There’s a saying in the Army that describes in vivid Digger language ‘stupidity’.
I won’t finish it here.
But it starts like this: the general managed to stand on his own…
I’ll let you work out what the ‘…’ could be, but it appears that we have a general who’s done just that, realised the pain it has caused himself, and is now trying to rearrange his body parts without losing any more dignity or falling over.
I guess that’s because even the left-of-left Defence Minister, Marise Payne, can see that the incoming Chief of Defence Force has done something stupid.
From The Australian today:
But a spokesman for Defence Minister Marise Payne last night revealed commanders could apply for an exemption to the ban on death symbols.

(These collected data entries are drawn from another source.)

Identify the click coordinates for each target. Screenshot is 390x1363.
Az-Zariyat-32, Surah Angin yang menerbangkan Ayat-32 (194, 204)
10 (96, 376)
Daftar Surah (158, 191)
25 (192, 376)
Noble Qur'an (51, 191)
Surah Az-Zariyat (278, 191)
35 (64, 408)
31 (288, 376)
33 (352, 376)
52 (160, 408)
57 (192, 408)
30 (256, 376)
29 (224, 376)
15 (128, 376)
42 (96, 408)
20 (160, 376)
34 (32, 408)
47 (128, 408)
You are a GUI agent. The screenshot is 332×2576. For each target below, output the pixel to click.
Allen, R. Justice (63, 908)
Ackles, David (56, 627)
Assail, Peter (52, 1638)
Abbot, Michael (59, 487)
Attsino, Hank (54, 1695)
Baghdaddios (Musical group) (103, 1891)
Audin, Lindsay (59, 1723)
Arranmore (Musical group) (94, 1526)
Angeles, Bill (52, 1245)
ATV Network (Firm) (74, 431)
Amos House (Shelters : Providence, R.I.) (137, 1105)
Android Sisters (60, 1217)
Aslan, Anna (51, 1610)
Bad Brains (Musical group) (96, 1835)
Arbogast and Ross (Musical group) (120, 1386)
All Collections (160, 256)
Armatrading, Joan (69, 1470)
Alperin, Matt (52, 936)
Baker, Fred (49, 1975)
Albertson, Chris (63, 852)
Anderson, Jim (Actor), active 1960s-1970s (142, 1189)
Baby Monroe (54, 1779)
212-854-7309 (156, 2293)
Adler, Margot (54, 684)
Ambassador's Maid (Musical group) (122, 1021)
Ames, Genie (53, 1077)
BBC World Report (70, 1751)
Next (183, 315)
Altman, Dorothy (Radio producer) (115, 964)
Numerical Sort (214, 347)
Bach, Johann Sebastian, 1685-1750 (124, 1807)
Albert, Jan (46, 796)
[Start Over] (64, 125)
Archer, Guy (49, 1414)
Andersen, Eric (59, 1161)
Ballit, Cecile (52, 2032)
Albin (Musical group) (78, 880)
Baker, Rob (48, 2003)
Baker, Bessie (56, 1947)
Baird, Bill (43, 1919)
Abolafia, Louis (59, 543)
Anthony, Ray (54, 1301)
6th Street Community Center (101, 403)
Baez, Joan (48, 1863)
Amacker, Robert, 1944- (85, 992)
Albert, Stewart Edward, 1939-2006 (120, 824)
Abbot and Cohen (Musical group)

He said Senator Payne supported the intent of the Chief of Army’s minute but noted “that applications from unit commanders for exemption of a symbol or icon will be considered on a case-by-case basis”. It was not clear whether that policy was already in place or came in response to anger over the ban.
I guess that’s another way of saying that Lieutenant General Campbell’s directive banning images such as the one painted below on the face of posthumous VC winner, Cameron Baird, is already in retreat.
Along the way, however, it will cause confusion.
Units are removing works of military art and morale has taken a hit.
So will the new Chief of Defence Force’s credibility and reputation. The name ‘Care Bear Campbell’ is going to stick.
Artwork at Australia’s Camp Baker at Kandahar Airfield, Afghanistan in 2011 from the Australian War Memorial’s collection.
A typical T-Shirt produced and sold at Camp Liberty, Baghdad, during the war in Iraq and probably now banned.
By the way, next to Camp Liberty was Camp Slayer – I spent 6 months there in 2008-09.